What needs to be done => Give back every record that follows, exactly as written.

══ Available data ══

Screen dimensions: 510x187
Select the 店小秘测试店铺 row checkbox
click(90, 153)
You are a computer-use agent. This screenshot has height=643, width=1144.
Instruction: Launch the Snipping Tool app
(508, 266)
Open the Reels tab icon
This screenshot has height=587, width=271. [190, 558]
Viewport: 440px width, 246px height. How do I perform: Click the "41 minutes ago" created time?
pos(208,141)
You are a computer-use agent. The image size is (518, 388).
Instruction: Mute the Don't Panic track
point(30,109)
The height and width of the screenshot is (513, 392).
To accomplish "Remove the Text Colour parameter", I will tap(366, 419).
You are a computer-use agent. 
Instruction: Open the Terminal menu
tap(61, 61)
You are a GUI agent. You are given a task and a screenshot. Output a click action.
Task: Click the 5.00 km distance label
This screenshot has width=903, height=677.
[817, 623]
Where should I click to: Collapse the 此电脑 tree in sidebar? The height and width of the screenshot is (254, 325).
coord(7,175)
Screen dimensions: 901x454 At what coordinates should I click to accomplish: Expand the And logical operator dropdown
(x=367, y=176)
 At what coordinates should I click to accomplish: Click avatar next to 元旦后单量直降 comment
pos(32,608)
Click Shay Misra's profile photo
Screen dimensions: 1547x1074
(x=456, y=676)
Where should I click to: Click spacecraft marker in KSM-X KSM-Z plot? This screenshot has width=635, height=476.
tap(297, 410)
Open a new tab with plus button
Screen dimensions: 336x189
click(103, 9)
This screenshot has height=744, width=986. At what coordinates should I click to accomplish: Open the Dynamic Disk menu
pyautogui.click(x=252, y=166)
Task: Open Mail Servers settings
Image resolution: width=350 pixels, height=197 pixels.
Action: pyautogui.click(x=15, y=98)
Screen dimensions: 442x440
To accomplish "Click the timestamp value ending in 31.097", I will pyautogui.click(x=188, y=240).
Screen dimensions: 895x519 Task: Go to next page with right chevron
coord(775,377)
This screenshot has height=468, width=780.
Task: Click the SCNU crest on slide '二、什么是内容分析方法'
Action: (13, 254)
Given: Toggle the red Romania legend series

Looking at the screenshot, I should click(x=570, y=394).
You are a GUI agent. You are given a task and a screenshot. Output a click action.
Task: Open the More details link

═══

Your solution =>
Screen dimensions: 510x187
Select the 店小秘测试店铺 row checkbox
click(90, 153)
You are a computer-use agent. This screenshot has height=643, width=1144.
Instruction: Launch the Snipping Tool app
(508, 266)
Open the Reels tab icon
This screenshot has height=587, width=271. [190, 558]
Viewport: 440px width, 246px height. How do I perform: Click the "41 minutes ago" created time?
pos(208,141)
You are a computer-use agent. The image size is (518, 388).
Instruction: Mute the Don't Panic track
point(30,109)
The height and width of the screenshot is (513, 392).
To accomplish "Remove the Text Colour parameter", I will tap(366, 419).
You are a computer-use agent. 
Instruction: Open the Terminal menu
tap(61, 61)
You are a GUI agent. You are given a task and a screenshot. Output a click action.
Task: Click the 5.00 km distance label
This screenshot has width=903, height=677.
[817, 623]
Where should I click to: Collapse the 此电脑 tree in sidebar? The height and width of the screenshot is (254, 325).
coord(7,175)
Screen dimensions: 901x454 At what coordinates should I click to accomplish: Expand the And logical operator dropdown
(x=367, y=176)
 At what coordinates should I click to accomplish: Click avatar next to 元旦后单量直降 comment
pos(32,608)
Click Shay Misra's profile photo
Screen dimensions: 1547x1074
(x=456, y=676)
Where should I click to: Click spacecraft marker in KSM-X KSM-Z plot? This screenshot has width=635, height=476.
tap(297, 410)
Open a new tab with plus button
Screen dimensions: 336x189
click(103, 9)
This screenshot has height=744, width=986. At what coordinates should I click to accomplish: Open the Dynamic Disk menu
pyautogui.click(x=252, y=166)
Task: Open Mail Servers settings
Image resolution: width=350 pixels, height=197 pixels.
Action: pyautogui.click(x=15, y=98)
Screen dimensions: 442x440
To accomplish "Click the timestamp value ending in 31.097", I will pyautogui.click(x=188, y=240).
Screen dimensions: 895x519 Task: Go to next page with right chevron
coord(775,377)
This screenshot has height=468, width=780.
Task: Click the SCNU crest on slide '二、什么是内容分析方法'
Action: (13, 254)
Given: Toggle the red Romania legend series

Looking at the screenshot, I should click(x=570, y=394).
You are a GUI agent. You are given a task and a screenshot. Output a click action.
Task: Open the More details link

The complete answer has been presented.